> 任務要求
判斷以下三項說法是否符合下面的 Sqoop 安裝筆記。每項回答「是」或「否」，並原文引用筆記中起決定作用的文字。
(a) 第一次測試 MySQL 連接時，系統提示要設置 $ZOOKEEPER_HOME。
(b) MySQL connector jar 包只能從 hive 的 lib 目錄複製過來。
(c) 出現 ACCUMULO_HOME 之類的提示後，必須先處理，才能輸入密碼。

> 節選
:::::

參考:http://www.tuicool.com/articles/FZRJbuz
1、下載:
http://www.apache.org/dyn/closer.lua/sqoop/1.4.6
http://apache.fayea.com/sqoop/1.4.6/sqoop-1.4.6.bin__hadoop-2.0.4-alpha.tar.gz


2、解壓:
tar -zxvf  sqoop-1.4.4-cdh5.1.2.tar.gz


3、配置
cd /usr/local/sqoop/sqoop-1.4.6.bin__hadoop-2.0.4-alpha/conf
cp sqoop-env-template.sh sqoop-env.sh
vi sqoop-env.sh
添加如下:【如果有hive,hbase,zookeeper要改,最好都有】
#Set path to where bin/hadoop is available
export HADOOP_COMMON_HOME=/home/hadoop/hadoop


#Set path to where hadoop-*-core.jar is available
export HADOOP_MAPRED_HOME=/home/hadoop/hadoop


#set the path to where bin/hbase is available
export HBASE_HOME=/home/hadoop/hbase


#Set the path to where bin/hive is available
export HIVE_HOME=/home/hadoop/hive


#Set the path for where zookeper config dir is
export ZOOCFGDIR=/home/hadoop/zookeeper


4、添加MySQL connector jar包
cp  ~/hive/lib/mysql-connector-java-5.1.30.jar   ~/sqoop/lib/
或者自己下一個放到相應的路徑下


5、添加環境變量
vi ~/.bashrc
export SQOOP_HOME=/home/hadoop/sqoop
export PATH=$PATH:$SBT_HOME/bin:$SQOOP_HOME/bin
export CLASSPATH=$CLASSPATH:$SQOOP_HOME/lib
source ~/.bashrc


6、測試MySQL數據庫的連接
sqoop list-databases --connect jdbc:mysql://127.0.0.1:3306/ --username root -P
提示錯誤:
Please set $ZOOKEEPER_HOME to the root of your Zookeeper installation.
添加zookeeper home
vi ~/.bashrc
export ZOOKEEPER_HOME=/opt/zookeeper/zookeeper
export path=${ZOOKEEPER_HOME}/bin:$PATH
重新測試:
sqoop list-databases --connect jdbc:mysql://127.0.0.1:3306/ --username root -P
仍有提示ACCUMULO_HOME之類的,不管,輸入密碼MySQL密碼
Enter password: 
2016-05-18 19:16:15,336 INFO  [main] manager.MySQLManager: Preparing to use a MySQL streaming resultset.

:::::

> 已存資料
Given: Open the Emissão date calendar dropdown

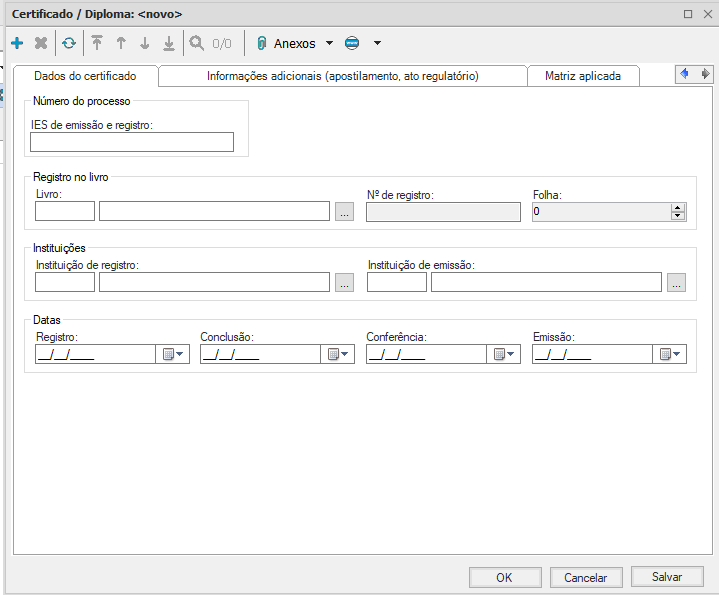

:::::

> 完整答案
(a) 是：「Please set $ZOOKEEPER_HOME to the root of your Zookeeper installation.」
(b) 否：「或者自己下一個放到相應的路徑下」
(c) 否：「仍有提示ACCUMULO_HOME之類的,不管,輸入密碼MySQL密碼」